### EXERCISE AIM
What needs transcribing is the line with "This screenshot has height=553, width=890." and every line after it to the end of the records, exactly and alone, with no pictures.

### INFORMATION SUPPLIED

....

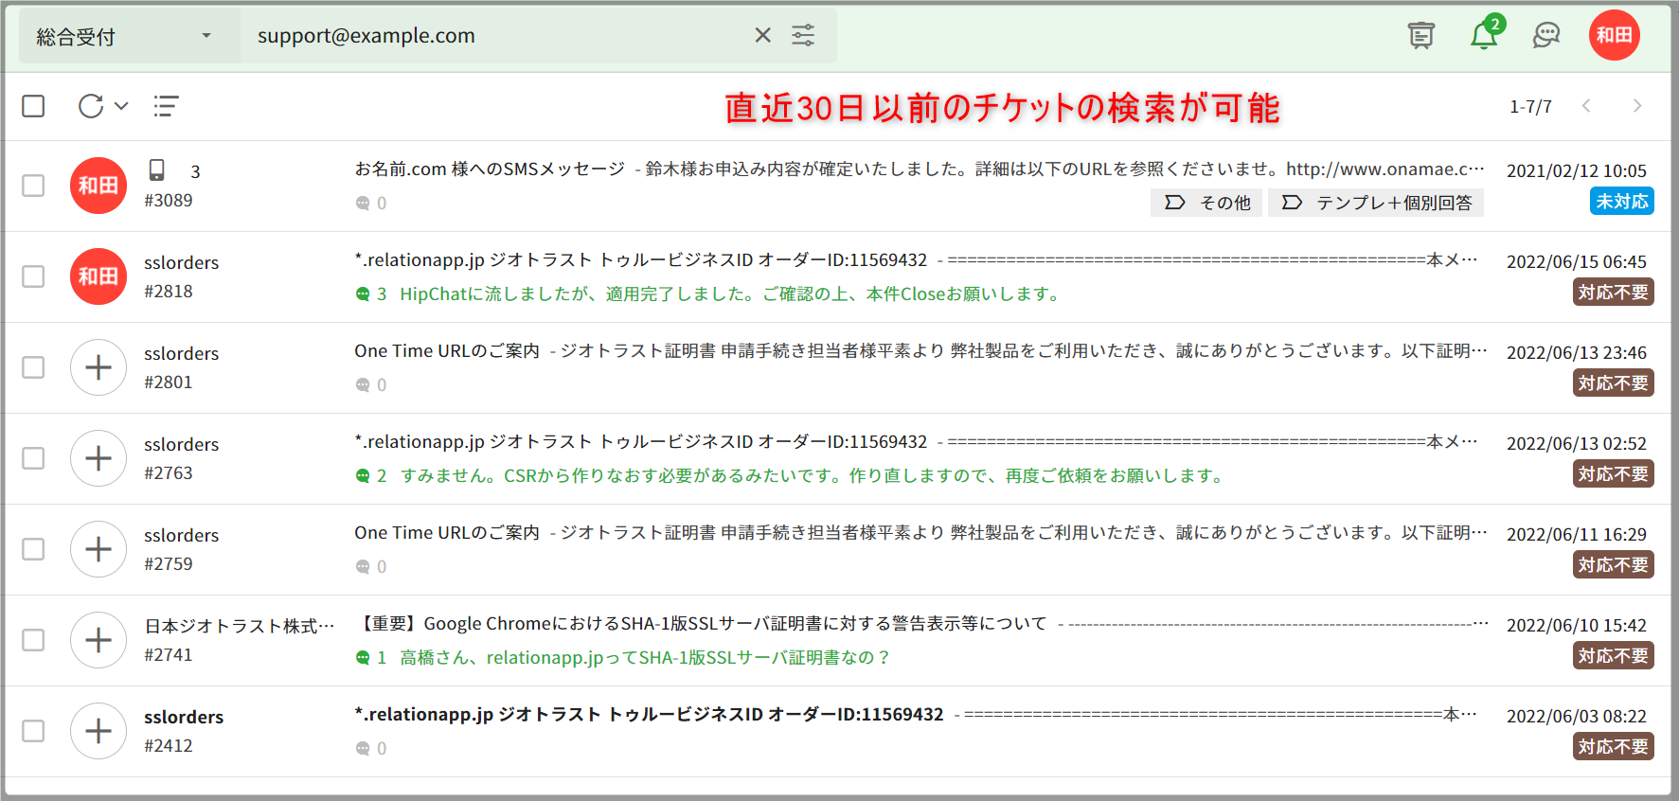The image size is (1679, 801).
Task: Click the ticket inbox icon in header
Action: click(1420, 36)
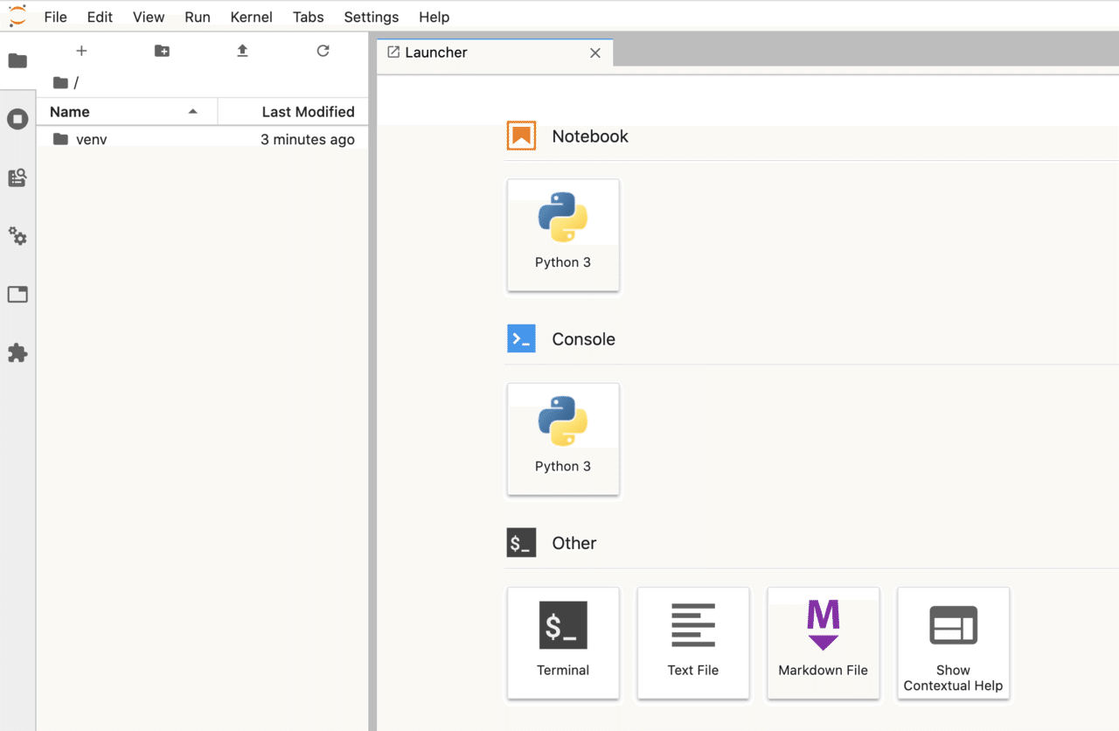The height and width of the screenshot is (731, 1119).
Task: Open the Settings menu
Action: [371, 17]
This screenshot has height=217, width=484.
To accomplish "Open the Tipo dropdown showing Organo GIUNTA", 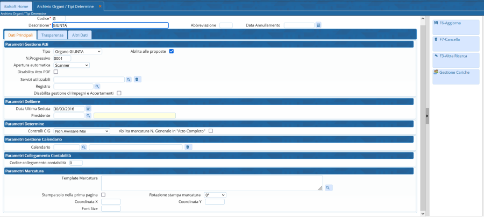I will pyautogui.click(x=77, y=51).
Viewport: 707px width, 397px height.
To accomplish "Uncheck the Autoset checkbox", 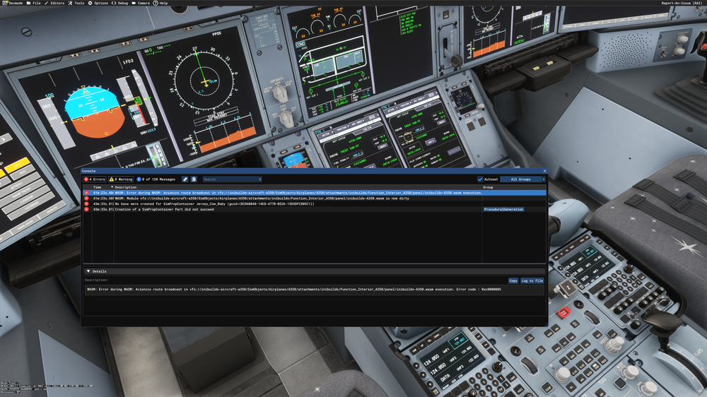I will pyautogui.click(x=480, y=179).
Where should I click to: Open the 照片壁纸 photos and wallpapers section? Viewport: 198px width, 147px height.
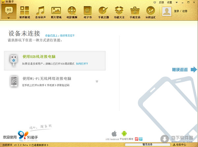(56, 12)
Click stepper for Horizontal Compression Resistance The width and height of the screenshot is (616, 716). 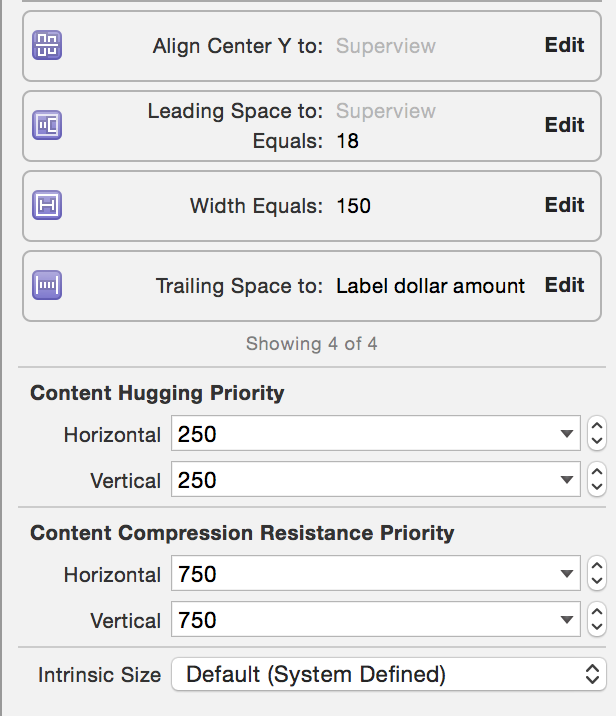click(x=597, y=575)
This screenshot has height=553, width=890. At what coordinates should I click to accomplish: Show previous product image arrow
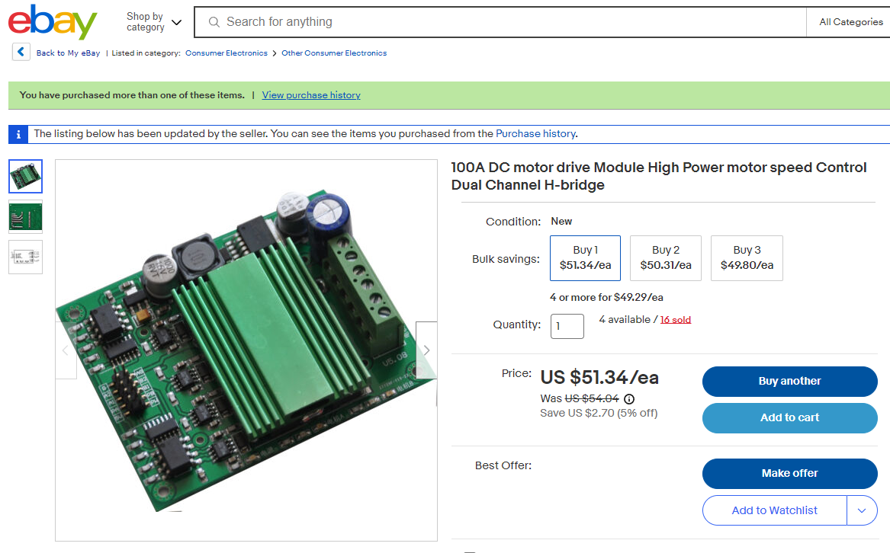coord(66,350)
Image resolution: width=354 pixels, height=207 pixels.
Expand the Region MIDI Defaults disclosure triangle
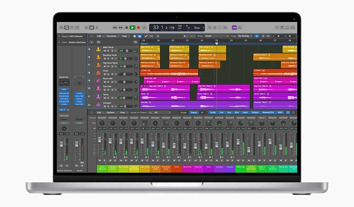tap(59, 36)
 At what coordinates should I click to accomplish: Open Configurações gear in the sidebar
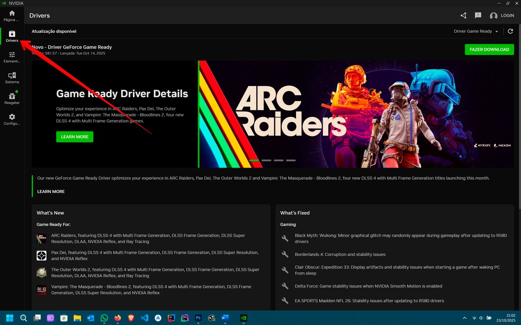12,119
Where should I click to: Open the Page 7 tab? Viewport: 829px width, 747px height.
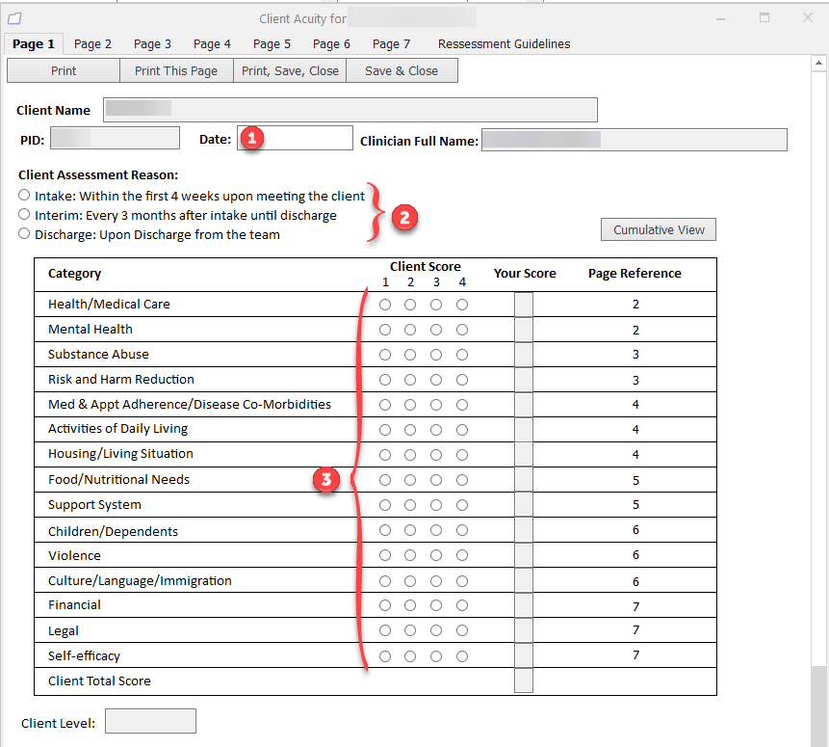tap(391, 43)
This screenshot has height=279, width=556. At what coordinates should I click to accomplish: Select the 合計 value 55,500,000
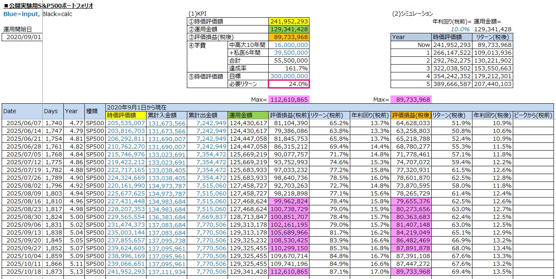pos(288,60)
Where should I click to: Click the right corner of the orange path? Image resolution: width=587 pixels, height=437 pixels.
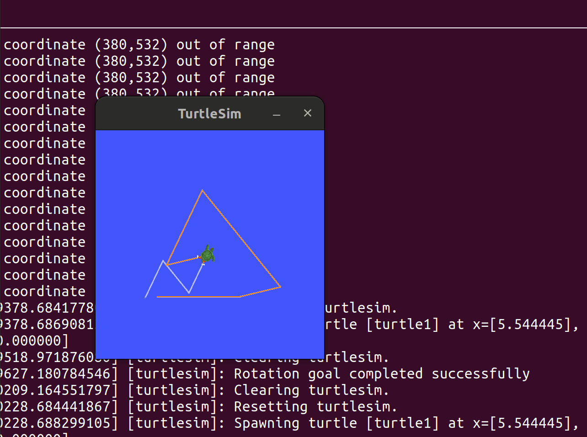(280, 287)
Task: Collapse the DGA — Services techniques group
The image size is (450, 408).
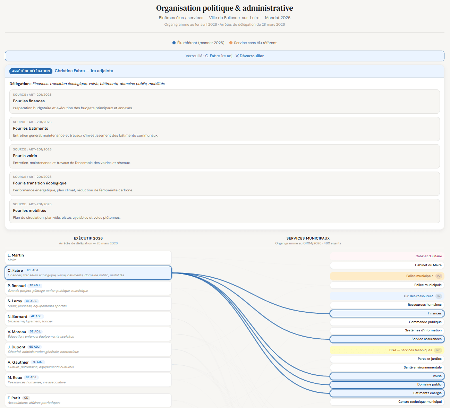Action: [387, 350]
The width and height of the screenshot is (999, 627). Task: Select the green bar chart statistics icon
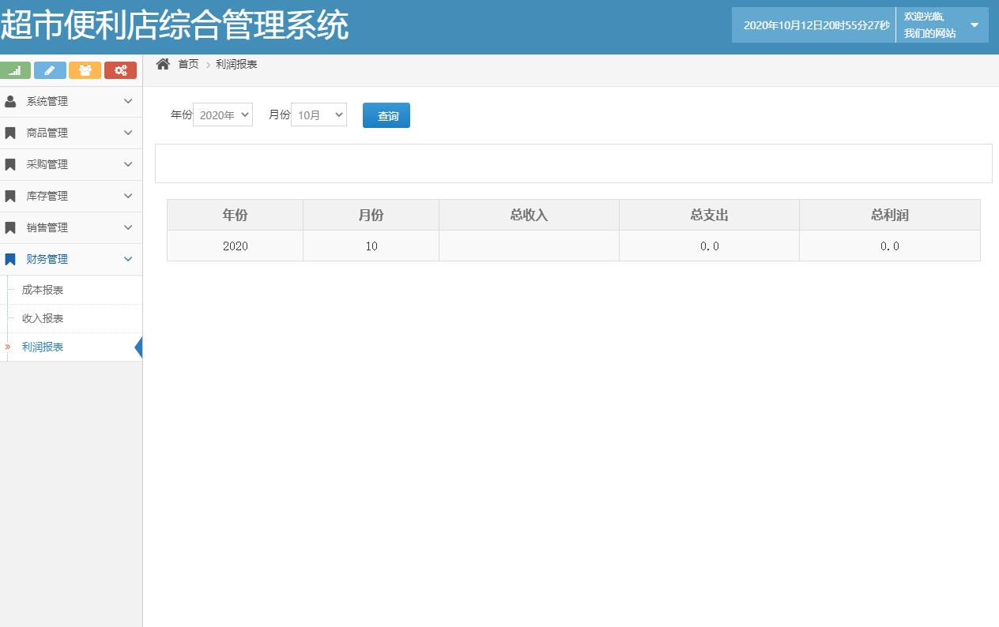[16, 69]
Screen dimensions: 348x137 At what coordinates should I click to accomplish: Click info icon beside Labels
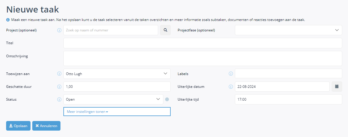[x=231, y=74]
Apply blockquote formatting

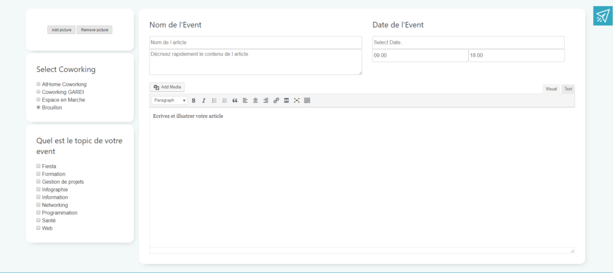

....

### FINISHED TASK
This screenshot has height=553, width=890. At what coordinates should I click to accomplish: Show previous product image arrow
coord(66,350)
Image resolution: width=354 pixels, height=207 pixels.
Expand the Region MIDI Defaults disclosure triangle
tap(59, 36)
 At what coordinates should I click to accomplish: Open Configurações gear in the sidebar
12,119
Where should I click to: Open the Page 7 tab? Viewport: 829px width, 747px height.
tap(391, 43)
This screenshot has height=279, width=556. At what coordinates should I click to accomplish: Select the 合計 value 55,500,000
pos(288,60)
Where should I click to: Click the right corner of the orange path? Image resolution: width=587 pixels, height=437 pixels.
(280, 287)
Task: Collapse the DGA — Services techniques group
The image size is (450, 408).
Action: [387, 350]
The width and height of the screenshot is (999, 627). Task: Select the green bar chart statistics icon
[16, 69]
Screen dimensions: 348x137 At what coordinates should I click to accomplish: Click info icon beside Labels
[x=231, y=74]
Apply blockquote formatting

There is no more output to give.